Problem details:
Top to bottom, give the entries again exactly as written.

Material shown:
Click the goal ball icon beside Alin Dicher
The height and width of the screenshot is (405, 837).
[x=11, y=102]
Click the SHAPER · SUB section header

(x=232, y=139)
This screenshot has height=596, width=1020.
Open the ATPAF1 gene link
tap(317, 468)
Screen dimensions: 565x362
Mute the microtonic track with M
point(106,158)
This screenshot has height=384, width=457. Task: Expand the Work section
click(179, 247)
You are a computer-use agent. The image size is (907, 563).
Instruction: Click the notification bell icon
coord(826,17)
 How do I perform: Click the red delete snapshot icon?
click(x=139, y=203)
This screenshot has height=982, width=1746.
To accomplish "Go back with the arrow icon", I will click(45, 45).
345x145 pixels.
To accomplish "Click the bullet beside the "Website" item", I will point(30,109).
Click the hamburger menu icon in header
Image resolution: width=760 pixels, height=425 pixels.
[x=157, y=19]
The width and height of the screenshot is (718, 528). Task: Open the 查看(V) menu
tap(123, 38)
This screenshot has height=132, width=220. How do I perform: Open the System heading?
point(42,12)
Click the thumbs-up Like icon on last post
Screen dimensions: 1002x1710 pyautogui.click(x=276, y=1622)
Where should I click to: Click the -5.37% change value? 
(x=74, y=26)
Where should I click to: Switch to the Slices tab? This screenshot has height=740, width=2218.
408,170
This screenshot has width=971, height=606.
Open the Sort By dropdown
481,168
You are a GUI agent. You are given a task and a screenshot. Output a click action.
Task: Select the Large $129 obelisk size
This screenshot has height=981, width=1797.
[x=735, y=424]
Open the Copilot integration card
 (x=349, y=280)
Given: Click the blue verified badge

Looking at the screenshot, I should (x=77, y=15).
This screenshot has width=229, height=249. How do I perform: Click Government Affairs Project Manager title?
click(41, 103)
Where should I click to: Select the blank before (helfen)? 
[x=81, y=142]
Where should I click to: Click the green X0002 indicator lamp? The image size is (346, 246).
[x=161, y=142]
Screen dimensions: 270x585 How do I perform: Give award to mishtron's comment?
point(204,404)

Task output:
Click the goal ball icon beside Alin Dicher
The height and width of the screenshot is (405, 837).
[x=11, y=102]
Click the SHAPER · SUB section header

(x=232, y=139)
This screenshot has height=596, width=1020.
Open the ATPAF1 gene link
tap(317, 468)
Screen dimensions: 565x362
Mute the microtonic track with M
point(106,158)
This screenshot has height=384, width=457. Task: Expand the Work section
click(179, 247)
You are a computer-use agent. The image size is (907, 563).
Instruction: Click the notification bell icon
coord(826,17)
 How do I perform: Click the red delete snapshot icon?
click(x=139, y=203)
This screenshot has height=982, width=1746.
To accomplish "Go back with the arrow icon", I will click(45, 45).
345x145 pixels.
To accomplish "Click the bullet beside the "Website" item", I will point(30,109).
Click the hamburger menu icon in header
Image resolution: width=760 pixels, height=425 pixels.
[x=157, y=19]
The width and height of the screenshot is (718, 528). Task: Open the 查看(V) menu
tap(123, 38)
This screenshot has height=132, width=220. How do I perform: Open the System heading?
point(42,12)
Click the thumbs-up Like icon on last post
Screen dimensions: 1002x1710 pyautogui.click(x=276, y=1622)
Where should I click to: Click the -5.37% change value? 
(x=74, y=26)
Where should I click to: Switch to the Slices tab? This screenshot has height=740, width=2218.
408,170
This screenshot has width=971, height=606.
Open the Sort By dropdown
481,168
You are a GUI agent. You are given a task and a screenshot. Output a click action.
Task: Select the Large $129 obelisk size
This screenshot has height=981, width=1797.
[x=735, y=424]
Open the Copilot integration card
 (x=349, y=280)
Given: Click the blue verified badge

Looking at the screenshot, I should (x=77, y=15).
This screenshot has width=229, height=249. How do I perform: Click Government Affairs Project Manager title?
click(41, 103)
Where should I click to: Select the blank before (helfen)? 
[x=81, y=142]
Where should I click to: Click the green X0002 indicator lamp? The image size is (346, 246).
[x=161, y=142]
Screen dimensions: 270x585 How do I perform: Give award to mishtron's comment?
point(204,404)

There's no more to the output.